Sunday, October 4, 2020

Gas Oil Ratio Trends In Sedimentary Basins & PVT Behavior

By: Zhiyong He, ZetaWare, Inc.

Gas oil ratios of oil and gas fields plotted against depth show interesting trends as shown below. The figure on the left is from large global datasets, and the one on the right is from an area in the North Sea. What are the reasons we may ask?


We have recently talked about this in several presentations (see references below). We concluded that this is a result of PVT behavior during migration. At shallower depth, the pressure is lower, and oil cannot dissolve as much solution gas as it can at a deeper depth. Likewise, gas can not dissolve much liquid at shallow depth.

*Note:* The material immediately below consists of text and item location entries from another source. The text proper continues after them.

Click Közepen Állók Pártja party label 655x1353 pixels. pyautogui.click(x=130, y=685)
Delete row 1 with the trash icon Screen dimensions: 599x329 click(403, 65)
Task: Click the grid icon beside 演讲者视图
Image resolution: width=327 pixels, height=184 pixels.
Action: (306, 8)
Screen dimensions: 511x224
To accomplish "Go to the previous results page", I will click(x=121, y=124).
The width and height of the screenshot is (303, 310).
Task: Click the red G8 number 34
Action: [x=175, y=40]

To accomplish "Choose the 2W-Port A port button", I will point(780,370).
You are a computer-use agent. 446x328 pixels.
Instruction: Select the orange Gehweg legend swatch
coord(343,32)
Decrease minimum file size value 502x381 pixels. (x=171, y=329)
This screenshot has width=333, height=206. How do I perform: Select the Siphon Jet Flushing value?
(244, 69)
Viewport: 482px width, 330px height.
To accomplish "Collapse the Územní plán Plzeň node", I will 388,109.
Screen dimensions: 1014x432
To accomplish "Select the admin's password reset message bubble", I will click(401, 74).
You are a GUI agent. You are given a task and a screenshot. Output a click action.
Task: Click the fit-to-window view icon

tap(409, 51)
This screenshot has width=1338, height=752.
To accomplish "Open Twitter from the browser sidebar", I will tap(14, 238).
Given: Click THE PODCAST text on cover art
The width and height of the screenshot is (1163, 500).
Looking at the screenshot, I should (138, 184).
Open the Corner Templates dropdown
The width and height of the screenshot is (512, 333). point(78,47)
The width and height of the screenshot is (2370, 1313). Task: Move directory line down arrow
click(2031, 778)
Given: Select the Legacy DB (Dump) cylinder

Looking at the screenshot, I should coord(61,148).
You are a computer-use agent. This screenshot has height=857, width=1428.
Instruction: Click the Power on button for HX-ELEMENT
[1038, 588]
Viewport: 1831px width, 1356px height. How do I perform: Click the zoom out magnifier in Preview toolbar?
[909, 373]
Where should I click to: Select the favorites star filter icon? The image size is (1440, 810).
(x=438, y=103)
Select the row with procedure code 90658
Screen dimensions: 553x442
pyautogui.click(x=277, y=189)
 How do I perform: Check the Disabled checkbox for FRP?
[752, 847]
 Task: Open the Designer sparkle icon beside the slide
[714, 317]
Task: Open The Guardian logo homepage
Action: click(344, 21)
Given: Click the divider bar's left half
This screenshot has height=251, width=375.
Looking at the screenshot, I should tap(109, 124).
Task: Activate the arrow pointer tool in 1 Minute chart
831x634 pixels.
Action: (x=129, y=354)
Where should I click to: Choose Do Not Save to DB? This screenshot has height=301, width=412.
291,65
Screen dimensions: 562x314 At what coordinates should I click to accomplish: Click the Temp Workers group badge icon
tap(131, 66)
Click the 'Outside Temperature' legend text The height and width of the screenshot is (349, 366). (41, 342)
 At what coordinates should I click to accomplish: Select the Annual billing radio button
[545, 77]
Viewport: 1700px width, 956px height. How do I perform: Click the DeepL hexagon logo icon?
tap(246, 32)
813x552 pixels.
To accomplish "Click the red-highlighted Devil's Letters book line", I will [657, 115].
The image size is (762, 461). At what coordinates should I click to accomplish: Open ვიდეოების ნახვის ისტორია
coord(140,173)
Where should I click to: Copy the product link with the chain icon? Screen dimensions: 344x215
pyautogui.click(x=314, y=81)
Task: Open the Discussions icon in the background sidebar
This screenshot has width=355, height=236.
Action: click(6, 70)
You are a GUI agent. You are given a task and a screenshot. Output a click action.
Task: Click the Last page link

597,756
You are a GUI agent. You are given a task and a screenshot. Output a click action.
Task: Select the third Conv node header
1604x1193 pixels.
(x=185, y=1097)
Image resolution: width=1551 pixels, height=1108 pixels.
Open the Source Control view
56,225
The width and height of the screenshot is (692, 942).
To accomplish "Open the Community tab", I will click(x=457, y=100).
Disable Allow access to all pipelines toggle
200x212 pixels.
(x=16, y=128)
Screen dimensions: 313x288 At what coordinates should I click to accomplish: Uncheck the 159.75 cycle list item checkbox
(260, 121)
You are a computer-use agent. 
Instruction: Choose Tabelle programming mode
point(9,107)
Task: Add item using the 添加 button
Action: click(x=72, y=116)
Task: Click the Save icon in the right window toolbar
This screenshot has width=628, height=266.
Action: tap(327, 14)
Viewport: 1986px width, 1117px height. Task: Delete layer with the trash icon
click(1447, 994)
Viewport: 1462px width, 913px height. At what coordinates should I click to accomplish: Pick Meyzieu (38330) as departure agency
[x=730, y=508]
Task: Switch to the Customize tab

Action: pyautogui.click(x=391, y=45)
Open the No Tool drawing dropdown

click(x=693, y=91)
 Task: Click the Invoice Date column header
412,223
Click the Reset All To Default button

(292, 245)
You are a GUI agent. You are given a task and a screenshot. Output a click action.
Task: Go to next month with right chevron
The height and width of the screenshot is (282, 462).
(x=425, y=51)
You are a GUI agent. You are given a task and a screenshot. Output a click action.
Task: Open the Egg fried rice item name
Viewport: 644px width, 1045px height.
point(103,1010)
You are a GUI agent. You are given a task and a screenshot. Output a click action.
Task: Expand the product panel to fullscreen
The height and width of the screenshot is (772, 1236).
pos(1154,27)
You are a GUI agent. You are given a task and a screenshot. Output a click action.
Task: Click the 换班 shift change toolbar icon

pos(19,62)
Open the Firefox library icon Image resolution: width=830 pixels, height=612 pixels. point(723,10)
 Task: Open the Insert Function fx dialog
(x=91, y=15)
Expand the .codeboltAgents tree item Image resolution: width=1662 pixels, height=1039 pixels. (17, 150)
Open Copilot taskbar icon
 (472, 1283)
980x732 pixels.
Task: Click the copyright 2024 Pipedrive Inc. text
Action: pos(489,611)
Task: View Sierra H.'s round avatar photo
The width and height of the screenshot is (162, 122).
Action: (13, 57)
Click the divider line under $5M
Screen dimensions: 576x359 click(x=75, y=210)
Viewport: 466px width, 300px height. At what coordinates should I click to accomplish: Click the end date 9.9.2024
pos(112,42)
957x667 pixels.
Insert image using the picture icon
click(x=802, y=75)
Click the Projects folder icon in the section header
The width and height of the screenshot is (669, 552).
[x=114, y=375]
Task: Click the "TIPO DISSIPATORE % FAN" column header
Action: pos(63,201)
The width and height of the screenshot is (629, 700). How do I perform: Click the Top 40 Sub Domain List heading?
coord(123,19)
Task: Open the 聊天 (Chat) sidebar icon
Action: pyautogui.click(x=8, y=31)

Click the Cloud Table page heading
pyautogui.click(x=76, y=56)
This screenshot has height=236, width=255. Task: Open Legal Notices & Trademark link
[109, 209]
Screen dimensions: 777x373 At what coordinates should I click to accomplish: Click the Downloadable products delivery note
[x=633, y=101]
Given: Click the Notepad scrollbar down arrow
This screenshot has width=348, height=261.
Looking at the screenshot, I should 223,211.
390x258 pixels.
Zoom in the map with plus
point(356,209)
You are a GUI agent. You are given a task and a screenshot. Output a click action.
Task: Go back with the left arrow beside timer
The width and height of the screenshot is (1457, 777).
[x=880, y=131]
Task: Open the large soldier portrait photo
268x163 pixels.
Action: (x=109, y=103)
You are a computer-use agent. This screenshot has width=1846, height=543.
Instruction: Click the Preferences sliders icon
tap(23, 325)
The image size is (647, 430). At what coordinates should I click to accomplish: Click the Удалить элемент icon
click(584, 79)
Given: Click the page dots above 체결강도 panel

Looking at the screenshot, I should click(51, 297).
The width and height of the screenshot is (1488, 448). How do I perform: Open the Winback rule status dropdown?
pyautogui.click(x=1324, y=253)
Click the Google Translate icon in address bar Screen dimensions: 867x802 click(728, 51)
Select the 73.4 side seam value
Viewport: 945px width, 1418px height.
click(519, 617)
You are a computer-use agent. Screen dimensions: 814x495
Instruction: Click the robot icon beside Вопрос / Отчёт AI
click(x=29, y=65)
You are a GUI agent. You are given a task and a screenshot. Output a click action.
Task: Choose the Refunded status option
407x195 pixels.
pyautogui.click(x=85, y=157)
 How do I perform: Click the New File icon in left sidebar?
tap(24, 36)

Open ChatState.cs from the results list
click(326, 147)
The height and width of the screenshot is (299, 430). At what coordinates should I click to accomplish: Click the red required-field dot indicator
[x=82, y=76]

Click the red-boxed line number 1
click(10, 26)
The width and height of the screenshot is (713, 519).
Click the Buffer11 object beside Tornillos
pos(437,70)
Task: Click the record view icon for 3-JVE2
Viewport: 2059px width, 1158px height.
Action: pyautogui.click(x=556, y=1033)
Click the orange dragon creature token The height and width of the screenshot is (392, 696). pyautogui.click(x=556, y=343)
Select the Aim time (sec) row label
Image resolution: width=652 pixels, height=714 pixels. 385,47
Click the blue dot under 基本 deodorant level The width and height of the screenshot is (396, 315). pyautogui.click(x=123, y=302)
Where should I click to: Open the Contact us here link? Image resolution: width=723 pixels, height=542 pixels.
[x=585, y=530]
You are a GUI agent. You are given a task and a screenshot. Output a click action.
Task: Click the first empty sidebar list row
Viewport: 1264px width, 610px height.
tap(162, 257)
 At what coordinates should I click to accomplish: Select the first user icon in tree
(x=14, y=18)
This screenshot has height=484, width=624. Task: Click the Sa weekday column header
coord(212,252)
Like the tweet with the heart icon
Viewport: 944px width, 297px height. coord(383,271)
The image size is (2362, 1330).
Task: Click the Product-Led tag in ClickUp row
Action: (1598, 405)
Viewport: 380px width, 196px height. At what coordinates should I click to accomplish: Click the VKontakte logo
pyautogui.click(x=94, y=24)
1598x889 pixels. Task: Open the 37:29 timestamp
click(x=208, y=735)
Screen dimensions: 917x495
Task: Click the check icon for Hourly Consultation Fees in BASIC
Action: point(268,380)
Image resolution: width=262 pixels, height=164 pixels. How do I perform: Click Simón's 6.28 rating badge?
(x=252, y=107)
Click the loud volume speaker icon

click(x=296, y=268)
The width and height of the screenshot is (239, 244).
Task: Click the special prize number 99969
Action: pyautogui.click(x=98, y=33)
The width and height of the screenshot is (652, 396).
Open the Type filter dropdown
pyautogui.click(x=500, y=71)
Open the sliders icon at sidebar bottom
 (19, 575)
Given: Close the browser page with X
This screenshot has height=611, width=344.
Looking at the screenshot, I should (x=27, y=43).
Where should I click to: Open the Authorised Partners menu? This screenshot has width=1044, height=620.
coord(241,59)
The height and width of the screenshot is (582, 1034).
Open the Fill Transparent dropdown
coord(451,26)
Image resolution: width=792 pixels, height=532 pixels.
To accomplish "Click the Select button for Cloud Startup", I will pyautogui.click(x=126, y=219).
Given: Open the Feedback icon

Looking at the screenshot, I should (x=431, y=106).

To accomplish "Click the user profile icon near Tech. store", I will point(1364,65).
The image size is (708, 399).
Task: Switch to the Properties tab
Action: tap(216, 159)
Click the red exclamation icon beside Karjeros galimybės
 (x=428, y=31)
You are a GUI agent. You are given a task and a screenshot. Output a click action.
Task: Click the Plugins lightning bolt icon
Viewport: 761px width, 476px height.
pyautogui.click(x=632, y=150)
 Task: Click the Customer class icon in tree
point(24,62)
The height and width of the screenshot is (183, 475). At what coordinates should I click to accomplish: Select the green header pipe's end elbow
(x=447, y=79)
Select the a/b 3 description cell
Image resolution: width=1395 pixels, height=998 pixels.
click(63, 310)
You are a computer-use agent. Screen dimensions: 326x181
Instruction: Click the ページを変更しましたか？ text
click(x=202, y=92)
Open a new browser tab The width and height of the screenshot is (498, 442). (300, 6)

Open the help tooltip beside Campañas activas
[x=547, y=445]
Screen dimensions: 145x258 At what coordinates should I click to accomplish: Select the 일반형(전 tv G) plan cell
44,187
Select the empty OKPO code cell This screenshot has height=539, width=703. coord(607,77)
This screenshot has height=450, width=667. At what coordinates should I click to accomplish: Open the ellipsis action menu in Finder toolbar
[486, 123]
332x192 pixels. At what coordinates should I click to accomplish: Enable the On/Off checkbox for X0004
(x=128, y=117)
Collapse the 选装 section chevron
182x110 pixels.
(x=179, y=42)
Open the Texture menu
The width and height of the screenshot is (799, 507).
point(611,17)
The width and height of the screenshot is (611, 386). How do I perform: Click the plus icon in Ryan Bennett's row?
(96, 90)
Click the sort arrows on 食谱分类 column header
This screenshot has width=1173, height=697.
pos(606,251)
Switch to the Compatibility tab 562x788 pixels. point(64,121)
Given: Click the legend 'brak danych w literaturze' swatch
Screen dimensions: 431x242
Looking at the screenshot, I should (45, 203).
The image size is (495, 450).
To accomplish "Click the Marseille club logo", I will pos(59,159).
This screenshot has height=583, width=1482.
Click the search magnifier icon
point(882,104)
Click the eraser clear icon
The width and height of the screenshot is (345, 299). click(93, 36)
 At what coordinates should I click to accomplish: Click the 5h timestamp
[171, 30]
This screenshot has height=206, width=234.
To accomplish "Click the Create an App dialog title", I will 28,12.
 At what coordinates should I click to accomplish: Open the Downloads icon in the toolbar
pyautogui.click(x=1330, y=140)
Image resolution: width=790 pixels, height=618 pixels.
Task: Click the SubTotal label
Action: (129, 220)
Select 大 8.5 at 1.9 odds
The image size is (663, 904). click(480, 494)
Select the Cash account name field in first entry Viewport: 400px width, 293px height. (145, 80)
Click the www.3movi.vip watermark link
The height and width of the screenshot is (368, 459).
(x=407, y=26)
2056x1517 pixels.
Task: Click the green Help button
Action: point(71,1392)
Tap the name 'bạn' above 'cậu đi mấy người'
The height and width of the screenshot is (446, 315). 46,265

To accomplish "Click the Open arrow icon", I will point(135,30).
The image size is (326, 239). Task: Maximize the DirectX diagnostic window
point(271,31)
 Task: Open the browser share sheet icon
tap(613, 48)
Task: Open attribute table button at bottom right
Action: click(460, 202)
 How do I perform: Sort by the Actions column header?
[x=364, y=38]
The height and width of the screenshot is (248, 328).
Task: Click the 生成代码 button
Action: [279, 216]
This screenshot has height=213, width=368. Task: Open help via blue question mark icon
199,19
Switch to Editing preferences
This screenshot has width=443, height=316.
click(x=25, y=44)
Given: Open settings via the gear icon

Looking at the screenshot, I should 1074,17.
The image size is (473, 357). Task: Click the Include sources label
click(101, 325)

This is supported by the relationship between saturation pressure (Psat) and GOR relationship based on some large PVT databases.


In this figure above, the blue shaded area are based on thousands of saturation pressure (bubble point on the left and dew point on the right) measurements. As HC generation windows are typically deeper than the blue band, migrating fluid toward shallow depth will reach saturation pressure at different depth depending on initial GOR of the fluid coming from the source rock. But once the Psat is reached, GOR will be limited by Psat, and follow the trend of the Psat-GOR relationship, resulting the distribution in figure 1.

This process not only changes GOR significantly from the initial fluid expelled from the source rock, it will also change the composition and API gravity. Below is a local example from a gas condensate system.


The initial fluid is found in a deeper reservoir (1) close to the kitchen, it is undersaturated as reservoir pressure is higher than initial Psat. In shallow trap along the migration path, the fluid is separated as a gas cap and an oil leg (2) and (3), with very different GOR and liquid API gravity. The fluid can further fractionate depending on whether migration is vertical or lateral, (4) and (5). Please also note that the saturation pressure itself is also modified by the same process, and becomes lower at shallow depths.

The same happens without a trap, or in between traps, along the migration pathway. In a gas condensate system like the above, the liquid phase that drops out is a) the heaviest fraction of the liquid first, and b) as droplets that are unable to form a continuous phase to migration along with the main gas phase.

Similarly, if the generated fluid is mainly oil, the GOR of the oil will follow the bubble point side of figure 2. Gas bubbles gradually drop out, or trapped in small traps that spill the liquid, reducing GOR along the way. As the gas phase that was dropped out retains the lightest ends extracted from the oil, the API gravity of the remaining oil decreases approaching shallower traps.

In any given trap, the HC fluid composition and therefore properties are not only a function of the initial generated fluid, but also on the pressure history and the complexity of the migration paths. The self regulating process of changing composition and in turn Psat itself, is much too complex to model at this time. Attempt to predict reservoir fluid properties solely based on source rock kinetics, as you may find in recent basin modeling literature, is misdirected in our opinion. A top down approach based on analyzing observed fluid properties in traps and trends in the geological context (Top Down PSA) is recommended.

Select References:

He, Zhiyong, and Andrew Murray, 2019, Top Down Petroleum Systems Analysis and Geospatial Patterns of Petroleum Phase and Properties. Celebrating the life of Chris Cornford (1948-2017): Petroleum Systems Analysis ‘Science or Art?’ The Geological Society, 24 - 25 April 2019

He, Zhiyong, and Andrew Murray, 2019, Top Down Petroleum System Analysis, Exploiting Geospatial Patterns of Petroleum Phase and Properties. AAPG Annual Convention, San Antonio, May 19-21, 2019 Download pdf from search and discovery

Murray, Andrew, and Zhiyong He, 2019, Oil vs. Gas: What are the Limits to Prospect-Level Hydrocarbon Phase Prediction? AAPG Hedberg Conference, The Evolution of Petroleum Systems Analysis, Houston, Texas, March 4-6, 2019 Download pdf from search and discovery

Zhiyong He, and Andrew Murray, 2020.  Migration loss, Lag and fractionation: Implications for fluid property prediction and charge risk. AAPG annual conference, Houston Texas, Sept 28-30, 2020.